The program really pushes you and prepares you to, if you have the necessary resources and skillsets, for you to actually launch your venture. It’s called the New Venture Development program. So initially we didn’t start with this idea, but our team mentor, John Sharp introduced us to the IP partner. That’s how we got connected to this idea of lightning protective technology. And I think with my partner, David Lyons, being struck by lightning and being a lightning victim that just really pushed us to really want to launch this business. We traveled to California for lightning laboratory testing. That made it real. Some of the ventures, they’re stay in the early stages where they’re creating their prototypes. They don’t hold something that’s of substance. It’s just still an idea. But when we actually got to witness that lightning lab testing, I think that just really struck us that this is something that we can actually do and that we can really potentially save lives. That’s what pushed us. Right now we still need a lot more further testing to launch our business.
Why was it important for you to be involved with the CFA Ambassadors?
The college has given me so much, not only with how much I’ve grown as a flutist, but it’s really shaped me to become a leader. I just wanted to give back. The experience of knowing that someone that you played a role in possibly someone coming to the University of Arizona is just so rewarding. And I love that feeling.
And you also wrote from the Arizona Arts Digital Storytellers.
I’ve loved working as a part of that team, whether that be creating content for social media, working on articles, interviewing our faculty and students and just creating a community. We’re creating stories that tie our community together. A lot of times I hear that our four schools are so separate. And I think Arizona Arts is just a wonderful way to bind them all together.
What was your experience like at the University of Arizona?

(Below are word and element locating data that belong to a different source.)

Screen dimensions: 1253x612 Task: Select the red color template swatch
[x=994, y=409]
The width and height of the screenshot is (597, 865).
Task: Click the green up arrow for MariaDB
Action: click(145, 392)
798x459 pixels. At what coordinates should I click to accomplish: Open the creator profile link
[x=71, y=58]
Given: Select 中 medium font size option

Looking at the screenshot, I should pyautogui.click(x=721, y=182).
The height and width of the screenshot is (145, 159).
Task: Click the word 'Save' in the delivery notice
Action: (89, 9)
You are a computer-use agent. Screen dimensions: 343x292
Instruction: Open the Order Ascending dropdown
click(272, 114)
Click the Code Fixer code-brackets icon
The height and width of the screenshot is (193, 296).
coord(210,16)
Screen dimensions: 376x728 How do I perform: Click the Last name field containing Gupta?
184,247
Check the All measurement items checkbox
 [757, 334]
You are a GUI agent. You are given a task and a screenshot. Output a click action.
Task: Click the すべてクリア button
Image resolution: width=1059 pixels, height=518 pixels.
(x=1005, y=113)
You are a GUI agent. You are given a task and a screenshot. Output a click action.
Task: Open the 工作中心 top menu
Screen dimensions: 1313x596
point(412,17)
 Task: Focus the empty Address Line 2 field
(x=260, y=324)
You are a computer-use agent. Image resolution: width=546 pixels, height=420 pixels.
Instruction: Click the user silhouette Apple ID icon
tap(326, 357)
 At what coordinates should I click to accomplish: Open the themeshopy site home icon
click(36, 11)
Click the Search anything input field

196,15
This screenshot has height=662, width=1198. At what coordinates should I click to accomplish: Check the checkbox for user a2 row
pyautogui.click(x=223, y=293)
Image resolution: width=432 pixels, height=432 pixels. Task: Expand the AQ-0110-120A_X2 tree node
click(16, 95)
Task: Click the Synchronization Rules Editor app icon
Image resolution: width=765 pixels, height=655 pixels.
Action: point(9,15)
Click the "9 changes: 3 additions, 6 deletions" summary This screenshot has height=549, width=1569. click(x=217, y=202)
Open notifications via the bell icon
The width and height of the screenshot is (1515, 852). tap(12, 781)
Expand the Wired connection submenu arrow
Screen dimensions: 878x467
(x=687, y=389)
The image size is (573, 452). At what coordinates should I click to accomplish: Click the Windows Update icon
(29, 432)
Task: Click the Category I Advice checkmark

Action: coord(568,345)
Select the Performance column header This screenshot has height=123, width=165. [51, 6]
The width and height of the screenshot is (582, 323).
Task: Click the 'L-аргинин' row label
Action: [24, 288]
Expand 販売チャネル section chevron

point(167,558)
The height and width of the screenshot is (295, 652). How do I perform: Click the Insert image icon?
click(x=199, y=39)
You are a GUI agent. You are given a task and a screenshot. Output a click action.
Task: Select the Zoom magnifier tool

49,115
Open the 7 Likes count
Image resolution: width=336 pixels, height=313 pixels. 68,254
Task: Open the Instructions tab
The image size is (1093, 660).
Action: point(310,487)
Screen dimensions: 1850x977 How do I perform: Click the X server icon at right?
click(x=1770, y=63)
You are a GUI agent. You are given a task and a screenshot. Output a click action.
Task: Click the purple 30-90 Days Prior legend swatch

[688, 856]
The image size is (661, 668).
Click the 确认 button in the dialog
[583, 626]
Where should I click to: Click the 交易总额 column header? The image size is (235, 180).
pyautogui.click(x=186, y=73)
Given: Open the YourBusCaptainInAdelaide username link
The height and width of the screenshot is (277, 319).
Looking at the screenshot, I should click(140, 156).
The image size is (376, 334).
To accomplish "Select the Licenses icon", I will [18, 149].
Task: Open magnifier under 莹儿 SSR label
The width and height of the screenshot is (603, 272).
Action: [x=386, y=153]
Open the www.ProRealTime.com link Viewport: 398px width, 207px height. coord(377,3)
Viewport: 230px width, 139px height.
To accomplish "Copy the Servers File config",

It was great. I have no words, actually, to describe it. I remember coming here being so far away from home and obviously feeling mixed emotions like, Oh, did I make the right decision? I’m all by myself. You know, I had no friends before coming here, but I’m just so grateful for all the friends I’ve made. Shout out to my best friend, Diego Abeytia, all the faculty who have just been so supportive as well as all the staff, especially the Arizona Arts staff. I’m just so thankful because I think they’ve built me to be the person I am and someone I hope can inspire others.